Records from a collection

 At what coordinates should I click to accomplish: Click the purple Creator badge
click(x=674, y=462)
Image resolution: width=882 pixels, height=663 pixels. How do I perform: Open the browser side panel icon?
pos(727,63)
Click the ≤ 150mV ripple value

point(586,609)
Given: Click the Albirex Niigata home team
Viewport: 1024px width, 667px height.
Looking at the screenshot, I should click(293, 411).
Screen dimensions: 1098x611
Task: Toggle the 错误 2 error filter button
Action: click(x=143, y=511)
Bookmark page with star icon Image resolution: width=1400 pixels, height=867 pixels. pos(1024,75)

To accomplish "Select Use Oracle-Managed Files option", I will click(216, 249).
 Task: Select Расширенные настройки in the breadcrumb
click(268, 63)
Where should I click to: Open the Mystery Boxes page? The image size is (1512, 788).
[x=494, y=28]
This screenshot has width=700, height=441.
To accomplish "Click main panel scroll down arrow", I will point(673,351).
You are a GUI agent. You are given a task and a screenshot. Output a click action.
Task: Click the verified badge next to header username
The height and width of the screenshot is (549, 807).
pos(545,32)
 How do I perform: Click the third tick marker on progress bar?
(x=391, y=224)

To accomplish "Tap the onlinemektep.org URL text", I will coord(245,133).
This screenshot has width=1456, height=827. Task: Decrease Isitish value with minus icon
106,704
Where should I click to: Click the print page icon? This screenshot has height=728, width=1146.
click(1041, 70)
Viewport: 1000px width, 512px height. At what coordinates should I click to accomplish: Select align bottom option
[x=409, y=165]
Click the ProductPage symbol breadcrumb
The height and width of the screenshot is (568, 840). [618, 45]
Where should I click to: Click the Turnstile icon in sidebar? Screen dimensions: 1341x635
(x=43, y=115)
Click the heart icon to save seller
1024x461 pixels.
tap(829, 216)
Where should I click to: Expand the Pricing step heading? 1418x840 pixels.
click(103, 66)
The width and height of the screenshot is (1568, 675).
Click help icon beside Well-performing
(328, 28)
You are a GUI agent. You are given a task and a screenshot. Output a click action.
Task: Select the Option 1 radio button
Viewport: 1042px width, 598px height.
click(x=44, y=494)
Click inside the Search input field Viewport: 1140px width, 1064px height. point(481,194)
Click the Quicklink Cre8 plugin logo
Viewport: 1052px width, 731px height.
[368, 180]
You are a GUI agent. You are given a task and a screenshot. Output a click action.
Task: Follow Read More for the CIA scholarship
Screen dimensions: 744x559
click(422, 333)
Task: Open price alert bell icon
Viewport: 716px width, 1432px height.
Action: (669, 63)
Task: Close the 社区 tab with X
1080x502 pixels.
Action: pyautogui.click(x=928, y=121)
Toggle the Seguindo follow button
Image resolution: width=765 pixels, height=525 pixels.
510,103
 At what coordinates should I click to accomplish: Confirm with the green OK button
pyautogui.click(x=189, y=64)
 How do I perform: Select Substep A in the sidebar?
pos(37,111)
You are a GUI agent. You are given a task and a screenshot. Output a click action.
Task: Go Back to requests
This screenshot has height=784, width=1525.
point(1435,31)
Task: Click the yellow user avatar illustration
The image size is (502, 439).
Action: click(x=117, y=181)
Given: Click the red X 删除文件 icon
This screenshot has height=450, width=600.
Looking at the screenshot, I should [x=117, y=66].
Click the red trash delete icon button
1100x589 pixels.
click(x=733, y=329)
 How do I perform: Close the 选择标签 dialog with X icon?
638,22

**Exercise instructions:** From the entries above, write out only the lines starting at the line that holds "Task: Go Back to requests" and ending at the line that holds "Given: Click the red X 删除文件 icon", keeping both and matching them exactly.

**Worked solution:**
Task: Go Back to requests
This screenshot has height=784, width=1525.
point(1435,31)
Task: Click the yellow user avatar illustration
The image size is (502, 439).
Action: click(x=117, y=181)
Given: Click the red X 删除文件 icon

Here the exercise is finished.